Yagin F. H., Cicek İ. B., Alkhateeb A., Yagin B., Colak C., Azzeh M., ...Daha Fazla

Computers in Biology and Medicine, cilt.154, 2023 (SCI-Expanded) identifier identifier identifier

  • Yayın Türü: Makale / Tam Makale
  • Cilt numarası: 154
  • Basım Tarihi: 2023
  • Doi Numarası: 10.1016/j.compbiomed.2023.106619
  • Dergi Adı: Computers in Biology and Medicine
  • Derginin Tarandığı İndeksler: Science Citation Index Expanded (SCI-EXPANDED), Scopus, Academic Search Premier, Applied Science & Technology Source, BIOSIS, Biotechnology Research Abstracts, CINAHL, Compendex, Computer & Applied Sciences, EMBASE, INSPEC, Library, Information Science & Technology Abstracts (LISTA)
  • Anahtar Kelimeler: COVID-19, Explainable artificial intelligence, LIME, SHAP, XGBoost
  • İnönü Üniversitesi Adresli: Evet

Özet

Aim: COVID-19 has revealed the need for fast and reliable methods to assist clinicians in diagnosing the disease. This article presents a model that applies explainable artificial intelligence (XAI) methods based on machine learning techniques on COVID-19 metagenomic next-generation sequencing (mNGS) samples. Methods: In the data set used in the study, there are 15,979 gene expressions of 234 patients with COVID-19 negative 141 (60.3%) and COVID-19 positive 93 (39.7%). The least absolute shrinkage and selection operator (LASSO) method was applied to select genes associated with COVID-19. Support Vector Machine - Synthetic Minority Oversampling Technique (SVM-SMOTE) method was used to handle the class imbalance problem.
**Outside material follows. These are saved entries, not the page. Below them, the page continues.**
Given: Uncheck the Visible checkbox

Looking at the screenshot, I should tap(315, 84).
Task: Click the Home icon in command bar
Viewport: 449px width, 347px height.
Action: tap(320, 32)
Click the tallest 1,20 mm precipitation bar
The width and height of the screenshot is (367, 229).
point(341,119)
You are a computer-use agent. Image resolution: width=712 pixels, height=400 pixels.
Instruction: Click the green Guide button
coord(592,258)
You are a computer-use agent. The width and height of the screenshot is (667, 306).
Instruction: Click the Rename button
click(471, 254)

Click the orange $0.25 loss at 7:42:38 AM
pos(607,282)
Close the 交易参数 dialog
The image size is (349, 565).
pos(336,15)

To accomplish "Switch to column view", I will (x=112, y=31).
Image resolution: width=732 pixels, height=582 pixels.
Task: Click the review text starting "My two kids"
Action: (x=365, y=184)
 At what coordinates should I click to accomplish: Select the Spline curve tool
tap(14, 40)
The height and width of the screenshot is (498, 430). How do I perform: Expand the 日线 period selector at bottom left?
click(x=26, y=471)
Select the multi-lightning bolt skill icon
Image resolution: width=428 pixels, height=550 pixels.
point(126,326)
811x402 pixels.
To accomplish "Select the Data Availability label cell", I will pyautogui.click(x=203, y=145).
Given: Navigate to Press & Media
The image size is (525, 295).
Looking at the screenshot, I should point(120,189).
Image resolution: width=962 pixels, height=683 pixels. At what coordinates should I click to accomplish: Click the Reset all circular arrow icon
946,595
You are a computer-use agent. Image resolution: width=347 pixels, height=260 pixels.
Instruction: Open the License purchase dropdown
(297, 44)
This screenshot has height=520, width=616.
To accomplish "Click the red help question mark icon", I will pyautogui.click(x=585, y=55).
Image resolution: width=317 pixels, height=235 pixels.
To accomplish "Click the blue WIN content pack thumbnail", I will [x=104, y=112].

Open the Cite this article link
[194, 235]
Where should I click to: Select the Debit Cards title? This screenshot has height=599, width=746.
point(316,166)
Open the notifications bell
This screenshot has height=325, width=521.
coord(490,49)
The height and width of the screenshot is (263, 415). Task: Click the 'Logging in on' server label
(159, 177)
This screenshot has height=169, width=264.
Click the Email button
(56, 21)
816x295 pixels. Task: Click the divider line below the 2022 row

Logistics regression (LR), SVM, random forest (RF), and extreme gradient boosting (XGBoost) methods were constructed to predict COVID-19. An explainable approach based on local interpretable model-agnostic explanations (LIME) and SHAPley Additive exPlanations (SHAP) methods was applied to determine COVID-19- associated biomarker candidate genes and improve the final model's interpretability. Results: For the diagnosis of COVID-19, the XGBoost (accuracy: 0.930) model outperformed the RF (accuracy: 0.912), SVM (accuracy: 0.877), and LR (accuracy: 0.912) models. As a result of the SHAP, the three most important genes associated with COVID-19 were IFI27, LGR6, and FAM83A. The results of LIME showed that especially the high level of IFI27 gene expression contributed to increasing the probability of positive class. Conclusions: The proposed model (XGBoost) was able to predict COVID-19 successfully. The results show that machine learning combined with LIME and SHAP can explain the biomarker prediction for COVID-19 and provide clinicians with an intuitive understanding and interpretability of the impact of risk factors in the model.